*** Source data ***

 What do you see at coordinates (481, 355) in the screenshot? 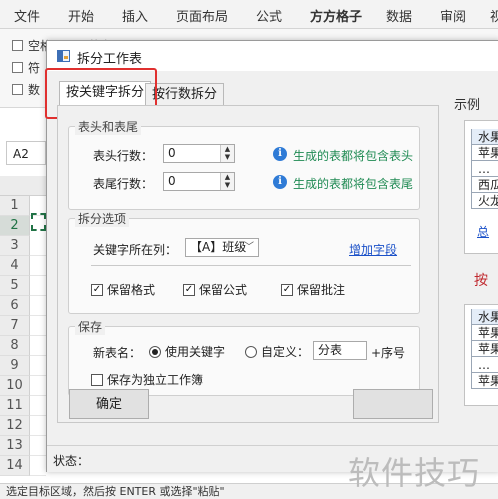
I see `example-after-preview: 水果 苹果 苹果 … 苹果` at bounding box center [481, 355].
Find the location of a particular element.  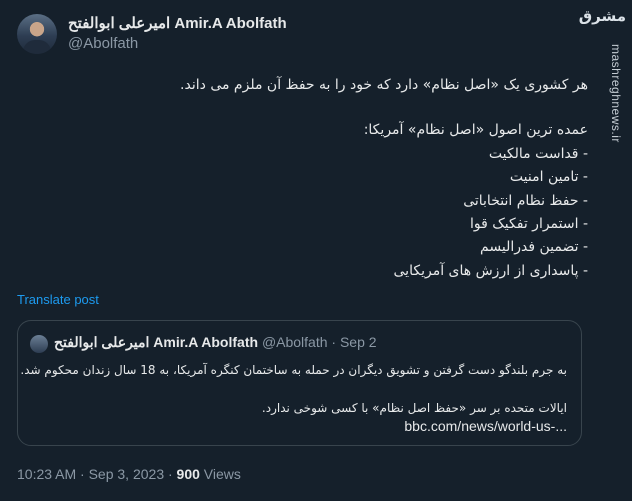

watermark-url: mashreghnews.ir is located at coordinates (616, 94).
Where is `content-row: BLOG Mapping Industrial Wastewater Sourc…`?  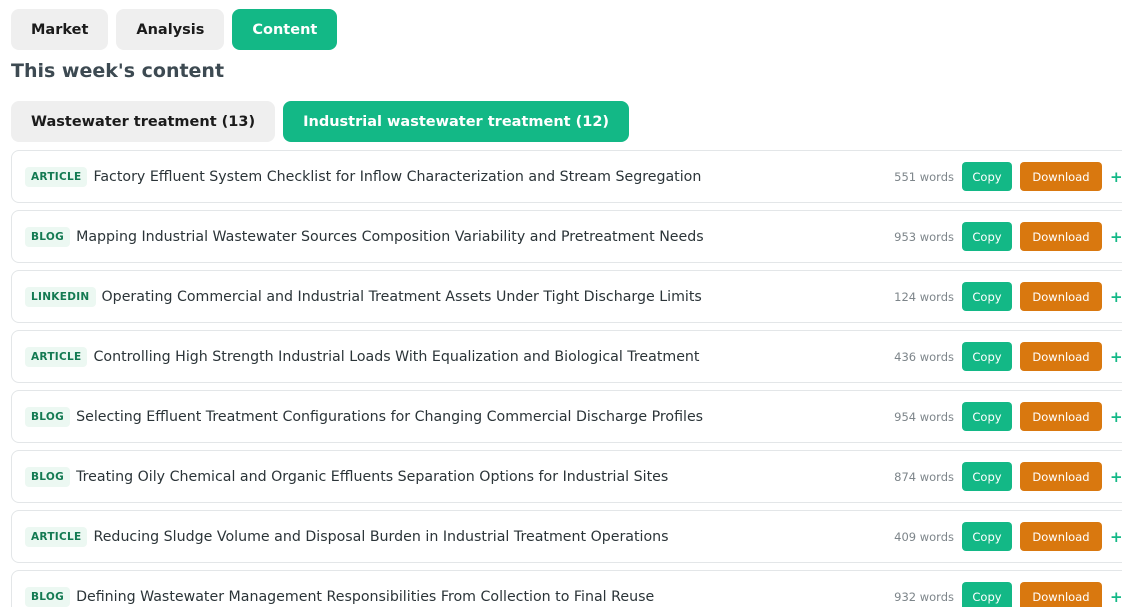
content-row: BLOG Mapping Industrial Wastewater Sourc… is located at coordinates (566, 236).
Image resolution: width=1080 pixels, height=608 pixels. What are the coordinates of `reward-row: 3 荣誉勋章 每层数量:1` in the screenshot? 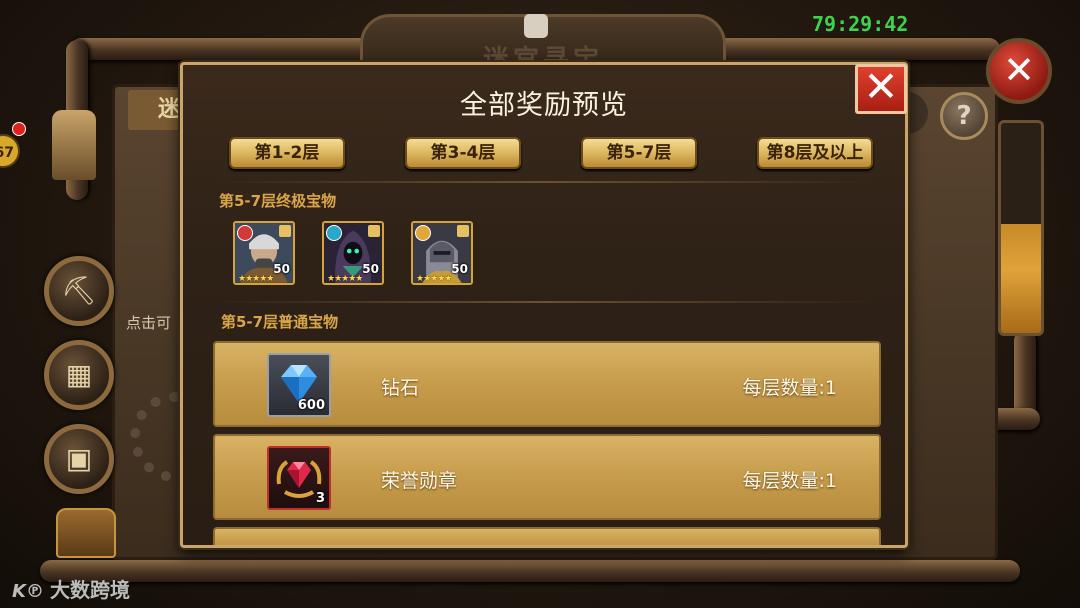 It's located at (547, 477).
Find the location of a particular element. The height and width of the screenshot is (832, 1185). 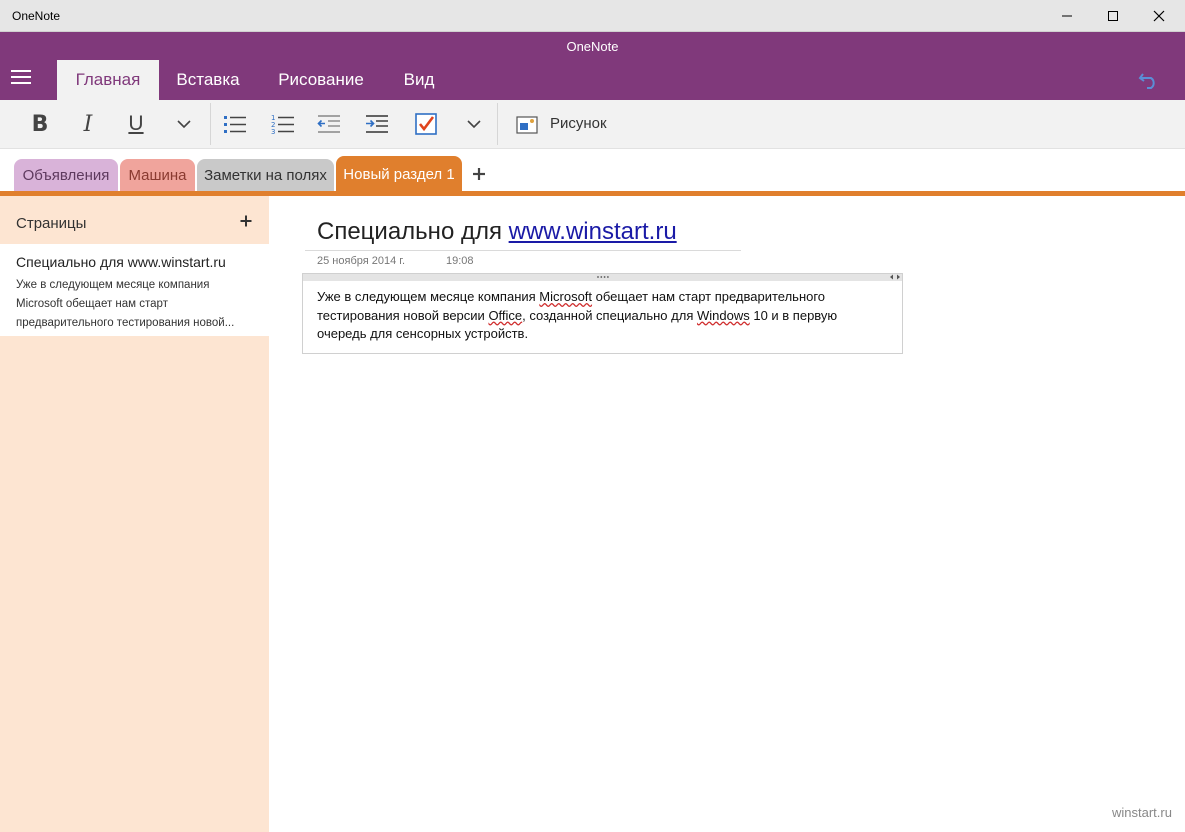

app-header: OneNote Главная Вставка Рисование Вид is located at coordinates (592, 66).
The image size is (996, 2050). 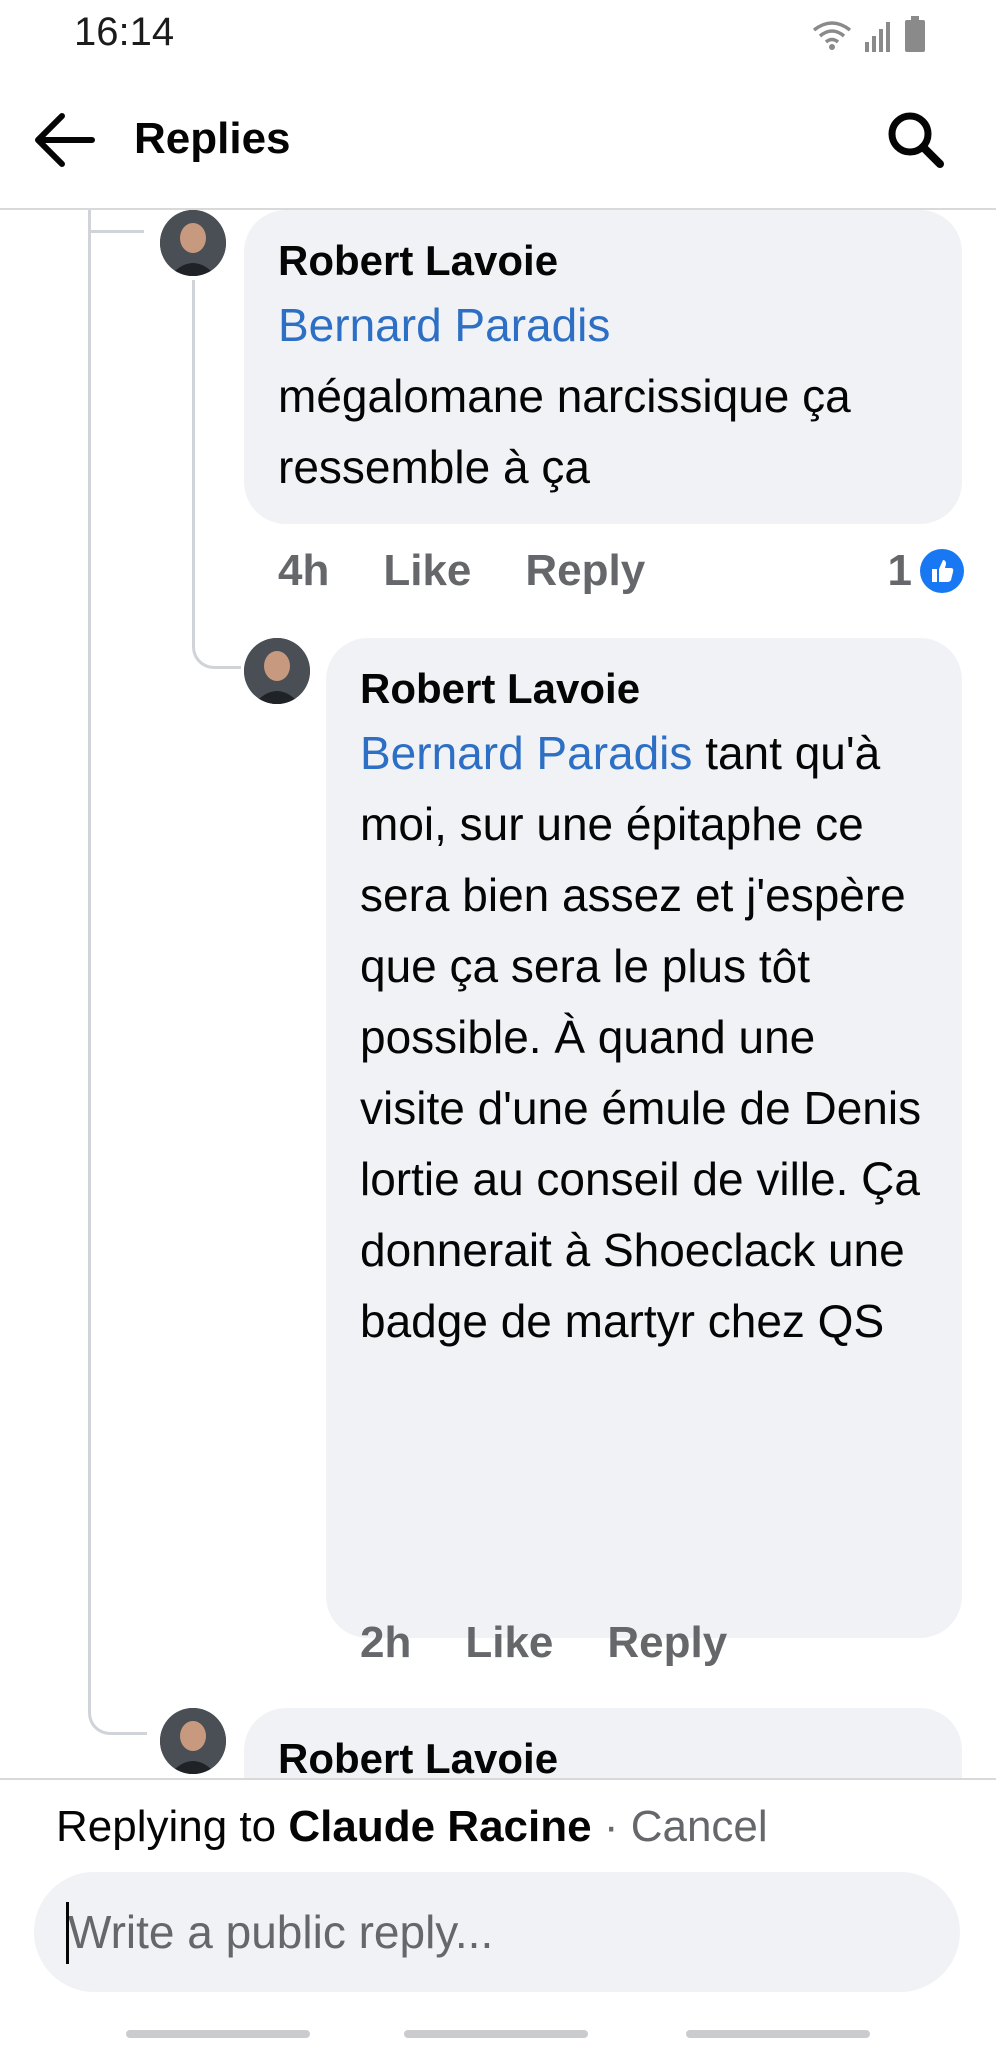 I want to click on comment-actions: 2h Like Reply, so click(x=544, y=1643).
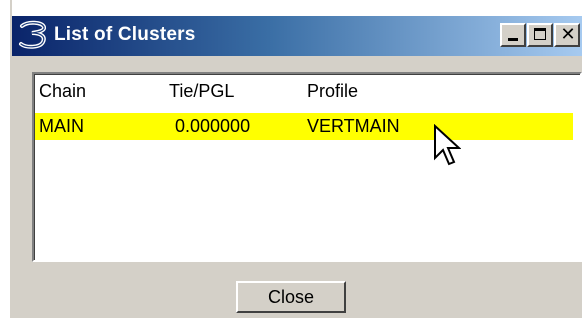 The image size is (582, 318). Describe the element at coordinates (332, 92) in the screenshot. I see `column-header-profile: Profile` at that location.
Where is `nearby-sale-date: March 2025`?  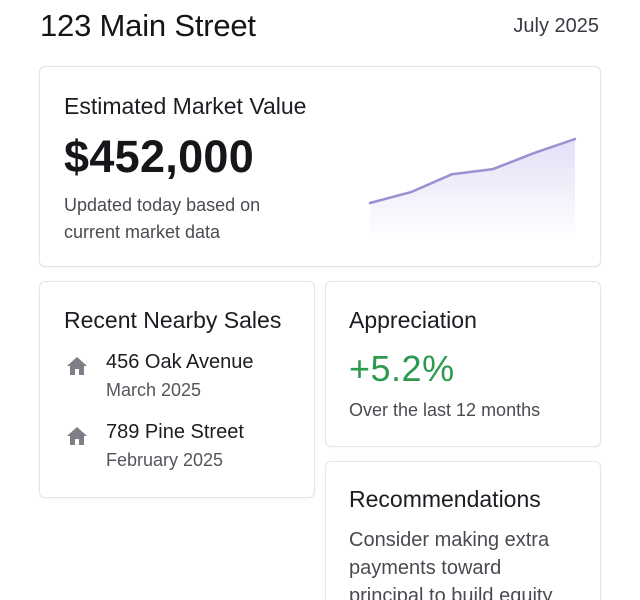 nearby-sale-date: March 2025 is located at coordinates (154, 390).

*** End of Source data ***

- [The problem]: Reproduce the data verbatim from its beginning through the line containing "content-row: BLOG Mapping Industrial Wastewater Sourc… is", including both ends, and omit the pictures from your answer.

- [Answer]:
 What do you see at coordinates (481, 355) in the screenshot? 
I see `example-after-preview: 水果 苹果 苹果 … 苹果` at bounding box center [481, 355].
Find the location of a particular element.  

watermark-url: mashreghnews.ir is located at coordinates (616, 94).
Where is `content-row: BLOG Mapping Industrial Wastewater Sourc…`?  
content-row: BLOG Mapping Industrial Wastewater Sourc… is located at coordinates (566, 236).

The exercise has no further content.